→ **Input material**
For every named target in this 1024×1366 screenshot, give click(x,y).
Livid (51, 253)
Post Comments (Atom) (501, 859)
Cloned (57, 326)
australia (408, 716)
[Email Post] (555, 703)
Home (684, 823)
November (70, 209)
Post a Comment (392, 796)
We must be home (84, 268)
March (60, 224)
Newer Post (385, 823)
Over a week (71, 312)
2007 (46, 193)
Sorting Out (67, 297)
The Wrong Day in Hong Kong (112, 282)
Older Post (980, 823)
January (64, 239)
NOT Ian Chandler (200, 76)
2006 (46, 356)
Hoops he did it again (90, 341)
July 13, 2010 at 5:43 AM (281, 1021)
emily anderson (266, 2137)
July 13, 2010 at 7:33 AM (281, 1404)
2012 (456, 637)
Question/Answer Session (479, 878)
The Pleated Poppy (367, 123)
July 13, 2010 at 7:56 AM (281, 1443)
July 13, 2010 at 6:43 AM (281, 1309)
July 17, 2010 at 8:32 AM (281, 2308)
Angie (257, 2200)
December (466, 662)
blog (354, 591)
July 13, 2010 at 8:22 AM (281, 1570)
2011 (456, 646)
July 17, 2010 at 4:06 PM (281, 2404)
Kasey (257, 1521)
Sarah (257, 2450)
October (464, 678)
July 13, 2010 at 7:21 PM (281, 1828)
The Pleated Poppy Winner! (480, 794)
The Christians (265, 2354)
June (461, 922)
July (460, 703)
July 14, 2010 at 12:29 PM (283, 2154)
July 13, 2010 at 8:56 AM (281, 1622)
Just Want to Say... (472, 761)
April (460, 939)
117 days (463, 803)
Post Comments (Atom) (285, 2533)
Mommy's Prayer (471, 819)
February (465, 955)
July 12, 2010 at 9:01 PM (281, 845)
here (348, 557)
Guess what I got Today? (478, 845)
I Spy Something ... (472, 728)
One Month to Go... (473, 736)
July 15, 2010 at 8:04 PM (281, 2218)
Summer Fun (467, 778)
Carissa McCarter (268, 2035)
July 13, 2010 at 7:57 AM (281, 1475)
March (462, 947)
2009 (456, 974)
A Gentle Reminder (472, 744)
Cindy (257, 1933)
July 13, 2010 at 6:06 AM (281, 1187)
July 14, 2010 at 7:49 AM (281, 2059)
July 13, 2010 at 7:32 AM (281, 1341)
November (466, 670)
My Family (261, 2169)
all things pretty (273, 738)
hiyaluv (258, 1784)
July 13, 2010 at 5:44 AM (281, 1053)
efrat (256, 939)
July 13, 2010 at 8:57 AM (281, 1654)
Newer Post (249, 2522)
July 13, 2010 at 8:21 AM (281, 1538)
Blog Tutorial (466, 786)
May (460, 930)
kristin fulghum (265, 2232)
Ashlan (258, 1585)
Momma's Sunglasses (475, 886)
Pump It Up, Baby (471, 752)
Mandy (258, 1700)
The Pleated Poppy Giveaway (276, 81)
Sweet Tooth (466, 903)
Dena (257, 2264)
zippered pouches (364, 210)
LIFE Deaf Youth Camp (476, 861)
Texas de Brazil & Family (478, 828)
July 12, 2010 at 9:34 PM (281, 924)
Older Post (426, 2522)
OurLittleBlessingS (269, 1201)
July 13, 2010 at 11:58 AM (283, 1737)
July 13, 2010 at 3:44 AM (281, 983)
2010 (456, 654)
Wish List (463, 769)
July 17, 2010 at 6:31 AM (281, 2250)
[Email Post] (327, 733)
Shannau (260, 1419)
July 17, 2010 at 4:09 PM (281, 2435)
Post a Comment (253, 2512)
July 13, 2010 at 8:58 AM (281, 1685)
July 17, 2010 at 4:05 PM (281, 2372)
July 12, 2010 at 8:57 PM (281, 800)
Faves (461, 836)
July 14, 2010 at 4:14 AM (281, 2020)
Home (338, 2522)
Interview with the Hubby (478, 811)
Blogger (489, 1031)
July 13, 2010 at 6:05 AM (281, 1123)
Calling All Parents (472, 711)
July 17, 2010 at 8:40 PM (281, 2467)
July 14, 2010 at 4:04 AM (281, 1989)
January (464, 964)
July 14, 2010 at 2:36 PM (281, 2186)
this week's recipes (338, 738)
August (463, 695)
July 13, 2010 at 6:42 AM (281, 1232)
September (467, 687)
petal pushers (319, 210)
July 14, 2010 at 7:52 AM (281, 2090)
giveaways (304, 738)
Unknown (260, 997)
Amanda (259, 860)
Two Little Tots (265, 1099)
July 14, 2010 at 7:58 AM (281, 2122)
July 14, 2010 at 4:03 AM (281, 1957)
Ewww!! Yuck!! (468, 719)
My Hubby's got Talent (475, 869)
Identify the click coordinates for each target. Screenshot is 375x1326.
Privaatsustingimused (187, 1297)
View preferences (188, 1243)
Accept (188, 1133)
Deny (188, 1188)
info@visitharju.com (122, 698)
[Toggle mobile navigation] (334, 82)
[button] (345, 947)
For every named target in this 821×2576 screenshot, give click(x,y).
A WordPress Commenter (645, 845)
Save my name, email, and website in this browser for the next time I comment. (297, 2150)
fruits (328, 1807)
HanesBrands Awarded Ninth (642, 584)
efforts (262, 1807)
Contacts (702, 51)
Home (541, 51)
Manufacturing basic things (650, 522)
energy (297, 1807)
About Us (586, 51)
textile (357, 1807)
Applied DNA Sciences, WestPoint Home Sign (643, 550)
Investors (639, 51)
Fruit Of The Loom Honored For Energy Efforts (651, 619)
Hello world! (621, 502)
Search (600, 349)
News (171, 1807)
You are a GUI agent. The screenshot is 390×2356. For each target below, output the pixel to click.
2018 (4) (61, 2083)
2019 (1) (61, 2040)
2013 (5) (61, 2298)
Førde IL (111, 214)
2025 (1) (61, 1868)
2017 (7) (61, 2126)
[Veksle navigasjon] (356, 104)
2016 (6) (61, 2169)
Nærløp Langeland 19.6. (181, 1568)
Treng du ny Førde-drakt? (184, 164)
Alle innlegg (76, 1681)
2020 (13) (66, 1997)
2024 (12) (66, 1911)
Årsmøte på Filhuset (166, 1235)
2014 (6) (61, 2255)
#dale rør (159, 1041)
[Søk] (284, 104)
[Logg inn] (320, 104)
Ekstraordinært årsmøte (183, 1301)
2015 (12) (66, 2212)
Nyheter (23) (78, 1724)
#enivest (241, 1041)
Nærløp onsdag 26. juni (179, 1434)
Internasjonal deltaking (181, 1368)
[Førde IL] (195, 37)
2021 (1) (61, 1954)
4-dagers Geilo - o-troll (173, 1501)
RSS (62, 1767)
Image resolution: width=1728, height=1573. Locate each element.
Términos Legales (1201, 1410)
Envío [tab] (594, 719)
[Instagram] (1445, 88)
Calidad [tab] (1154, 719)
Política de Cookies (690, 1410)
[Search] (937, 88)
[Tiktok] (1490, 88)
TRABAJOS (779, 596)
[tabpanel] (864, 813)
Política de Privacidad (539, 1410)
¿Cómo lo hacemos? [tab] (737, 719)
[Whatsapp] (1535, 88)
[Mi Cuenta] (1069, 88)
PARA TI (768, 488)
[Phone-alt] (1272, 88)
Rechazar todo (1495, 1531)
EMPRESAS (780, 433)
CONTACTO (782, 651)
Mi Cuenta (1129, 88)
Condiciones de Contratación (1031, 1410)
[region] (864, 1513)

→ **Task goal**
Copy out every line of the data that includes "Atom".

→ **Reply**
Post Comments (Atom) (501, 859)
Post Comments (Atom) (285, 2533)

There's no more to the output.